Credit providers and borrowers should take note of a recent court case concerning the deductibility of interest and related finance charges. They should also pay attention to a recently published draft interpretation note on value-added tax (VAT) and debt collection. Both have the potential of increasing the cost of debt.
VAT and debt collections
In terms of a draft interpretation note issued by the South African Revenue Service (Sars), credit providers will not be entitled to deduct any VAT incurred in the process of providing credit or recovering a debt. The provision of credit is considered exempt from VAT.
The costs that are not recovered, or the losses incurred by a credit provider because it cannot recover the debt, will ultimately be passed on to the consumer, PwC says in a recent Tax Alert.
PwC says the draft interpretation note relates to the deduction of input tax by a credit provider in respect of debt collection activities. Sars views the provision of debt in a credit sale as a separate and distinct activity to supplying the goods or services. Someone who buys and sells widgets, for example, will be able to claim input tax. However, a credit provider who provides credit without supplying any underlying goods or services will not be able to claim input tax.
When providing credit, there is generally a monthly administration fee, as well as an interest charge. Interest payments are VAT-exempt, but the administration fee is taxable. The credit provider can apportion the VAT and claim back some of the cost.
However, a problem arises if the debtor defaults and a debt collector must be called in. The debt collector generally charges 15% for its service. The credit provider is unable to claim this amount and carries the cost.
The debtor must come up with money to pay the outstanding amount and is charged so-called prescribed amounts (phone calls or letters written by the debt collector), and VAT of 15% is levied on the amount.
The debtor, even if he is registered for VAT, will not be entitled to deduct any VAT relating to the debt collection process because the credit provider, not the borrower, acquired the debt collection services.
In its draft note, Sars gives an example of a bank lending R10 000 to a vendor who subsequently defaults on the payment. The bank gets a debt collector to collect the outstanding amount of R7 000.
The debt collector is paid commission of 20% (R1 400) on the debt collected and declares VAT on the commission and the prescribed amount of R700. His VAT costs are deductible.
In the case of the bank, the recovery of the debt collection costs is not received for “any supply” that is made to the defaulting debtor and therefore the bank cannot charge VAT.
The debt collection service relates to the collection of debt and not to “consumption, use or supply” while making taxable supplies. “As such, the bank cannot deduct the VAT on the debt collection services as input tax,” explains Sars.
The deadline to comment on the draft interpretation note was 7 October.
Interest and similar finance charges
Companies that incur finance charges should also take note of a recent court case regarding the tax treatment of related or similar finance charges.
Jackie Arendse, professor of taxation at Academy One, referred to the Tax Court’s decision during a tax update by The Tax Faculty. The case dealt with the disallowance by Sars of certain finance charges that were incurred before the definition of “interest” in the Income Tax Act was amended. The phrase “related finance charges” was changed to “similar finance charges” in 2017.
In this case, a company that is involved in property investment and management, including the letting of property for rental income, raised funds for the purpose of property development.

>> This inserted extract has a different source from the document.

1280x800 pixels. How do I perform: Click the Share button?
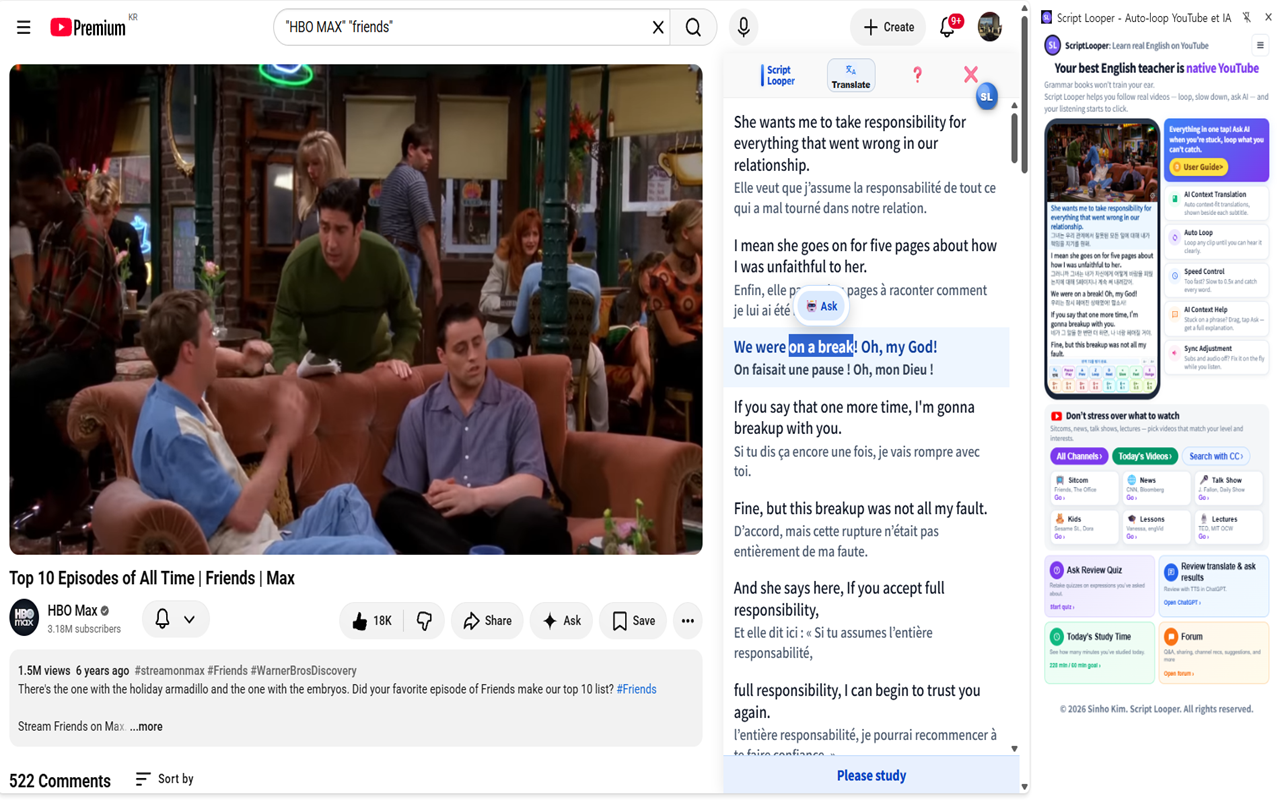[x=487, y=621]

It incurred interest costs, but also raising fees, debt origination fees and certain structuring fees (related finance charges) on the loans. It deducted the interest and the related finance charges during the 2016 year of assessment when the definition still contained the words “related finance charges”.
However, Sars disallowed the related costs amounting to R19.5 million and imposed an understatement penalty of 50% of the tax owed.

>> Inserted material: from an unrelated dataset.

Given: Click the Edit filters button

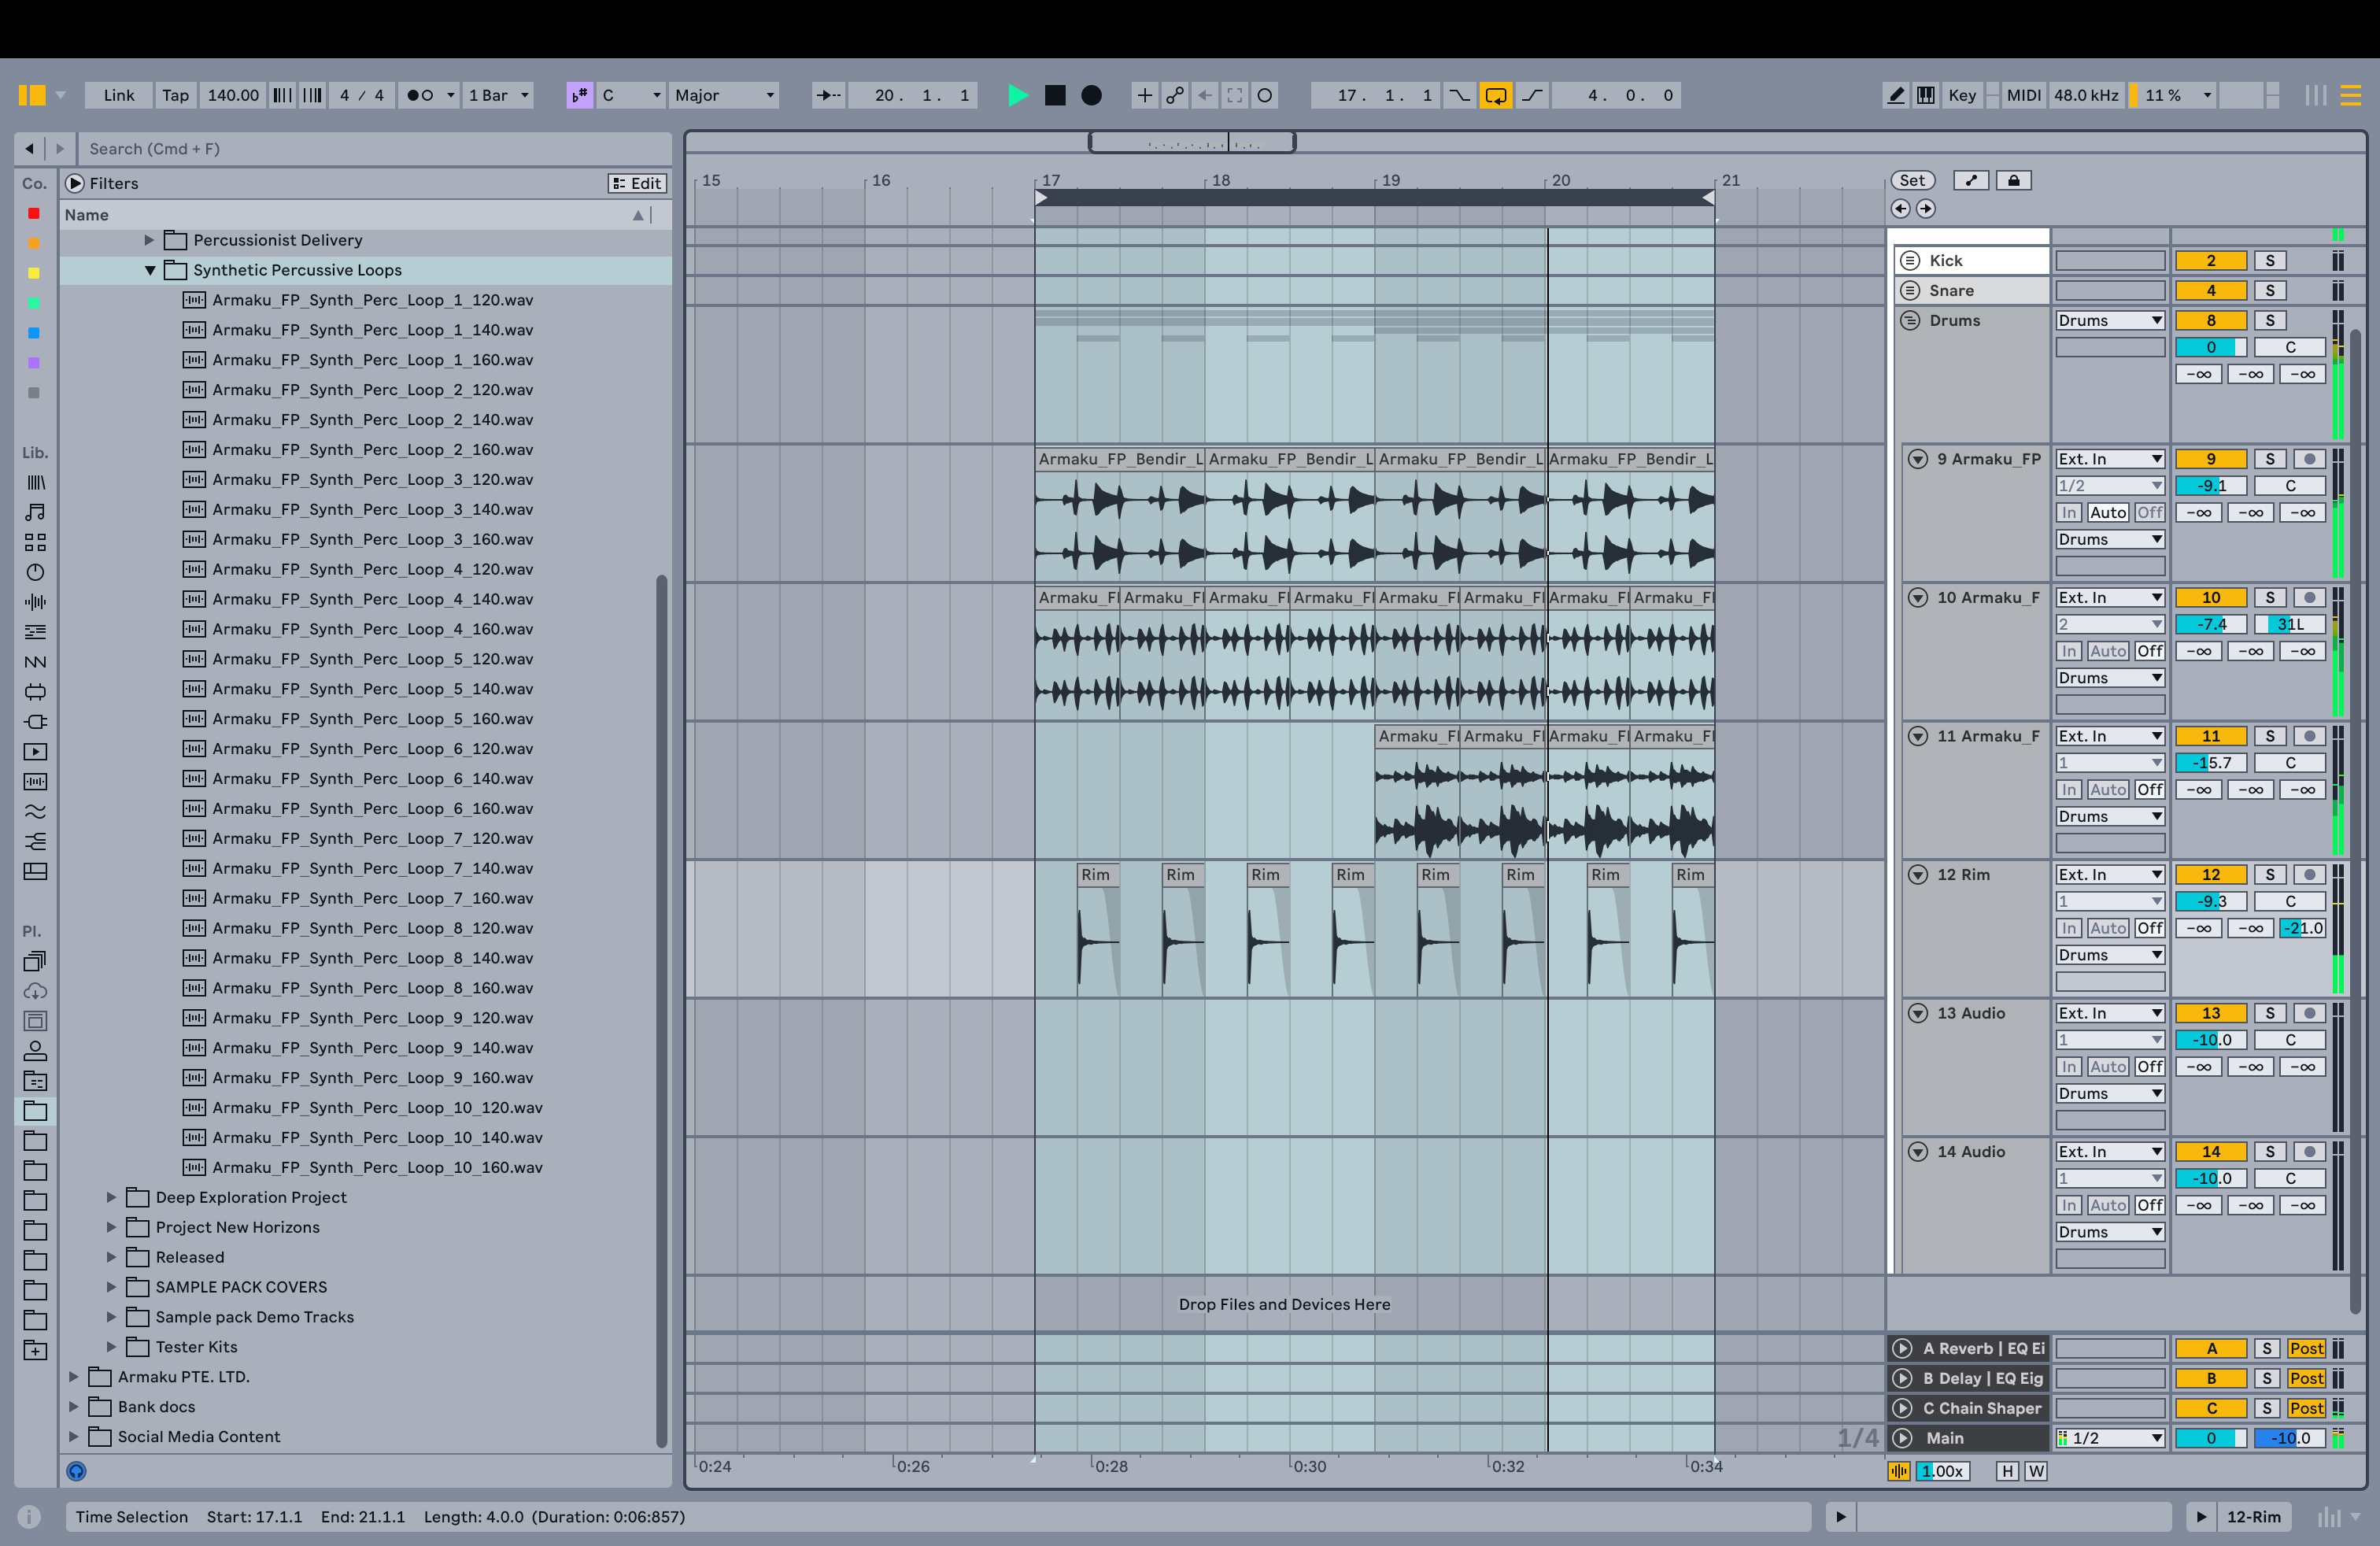Looking at the screenshot, I should [637, 183].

The matter went to court. Sars argued that the fees did not amount to related finance charges, because they were payable upfront, they constituted once-off payments, and they were not linked to the duration of the loans.
The court considered case law from 1955 and 2012 and found that the deductions must be allowed. The matter was remitted to Sars to raise a new assessment. The understatement penalty fell away.
Arendse notes that there must be a factual causal link between a borrower’s obligation to pay the amount in question and the lender’s extension of credit to the borrower in order to deduct similar finance charges.
She says it is unclear what the outcome for the taxpayer would have been if the court had to consider the tax treatment of “similar” finance charges because there is not yet any case law following the 2017 amendment.
Amanda Visser is a freelance journalist who specialises in tax and has written about trade law, competition law and regulatory issues.
Disclaimer: The information in this article does not constitute legal or financial advice.